Marks of True Devotion

(Continued from previous issue)

 

Two Common Types of Devotees

   Some people pray to God to rid them of their physical or mental affliction. Some others pray to Him to fulfill their worldly desires for name, fame, power, position, or prosperity. These are two of the four kinds of devotees mentioned in the Bhagavad Gita, 7.16. They are “the afflicted” and “seekers of prosperity.” True love of God is different from such devotion. Says Swami Vivekananda: “Wherever there is any seeking for something in return, there can be no real love; it becomes a mere matter of shopkeeping. As long as there is in us any idea of deriving this or that favour from God in return for our respect and allegiance to Him, so long there can be no true love growing in our hearts. Those who worship God because they wish Him to bestow favours on them are sure not to worship Him if those favours are not forthcoming.” However, in the long run, such devotion too has its positive side: it inculcates and strengthens in people the habit of turning to God. When dispassion for worldly objects begins to awaken in them, they will turn to God for the sake of devotion.

True Devotion

   True devotion to God begins with the third class of devotees. If the first two are attached to the world, the third kind does not care for worldly things, but seeks God and longs for devotion to Him. Sri Krishna calls such devotees seekers of Knowledge. Having had their share of worldly experiences, good and bad, they are convinced that no lasting happiness is possible in the world. They understand the Gita teaching (9.33) that this world is impermanent and joyless. They seek to know the real meaning of human life. They look for something abiding amid all the fleeting things around them. They seek to know if there is a divine core in them, if God really exists and can be seen, what God’s nature is, and what is their relationship to Him. These devotees turn to God to get answers to these existential questions. The fourth kind of devotees is the jnani, the knower of God. Sri Krishna considers all four noble hearted, but looks upon the knower of God as His very self.

Marks of True Devotion

   Are there any guidelines that can help the third kind of devotees in their path of devotion? In the second and fourteenth chapters of the Gita Sri Krishna mentions the qualities of a person of steady wisdom (sthitaprajna) and of one who has transcended the gunas (trigunatita). In his commentary on the Gita, 2.55 and 14.25 Sri Shankaracharya explains that the means of attaining Self-Knowledge are also the characteristic attributes of one who has attained Knowledge. Therefore the aspirant for Self-Knowledge has to make special effort to cultivate and acquire these virtues on his path to Self-Knowledge.

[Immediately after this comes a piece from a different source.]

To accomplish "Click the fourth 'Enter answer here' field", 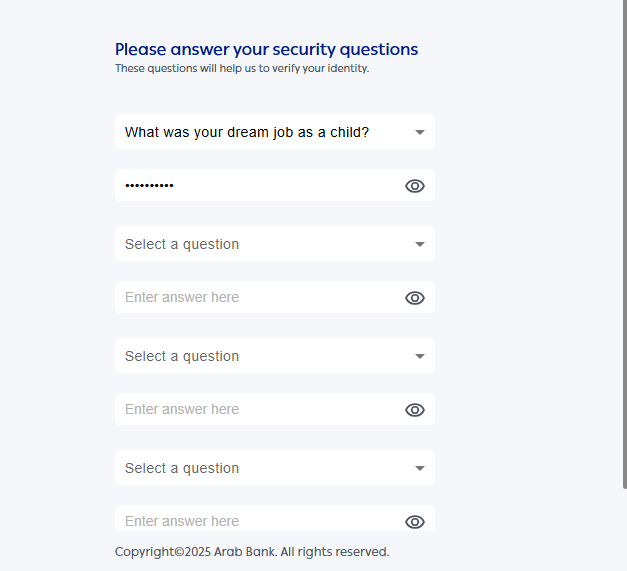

   The twelfth chapter of the Gita (verses 13 to 19) mentions the characteristics of a devotee who is dear to God. Sri Shankaracharya says that these qualities portray a sannyasin’s life, while Sri Ramanuja says they are the devotional traits of a karma yogi who adores God through his work. A seeker can gainfully cultivate these qualities in his search for God.

   We will study these qualities under four headings: “Devotional Mindset”, “Attitude toward the World”, “Attitude toward Others”, and “Attitude toward Work”.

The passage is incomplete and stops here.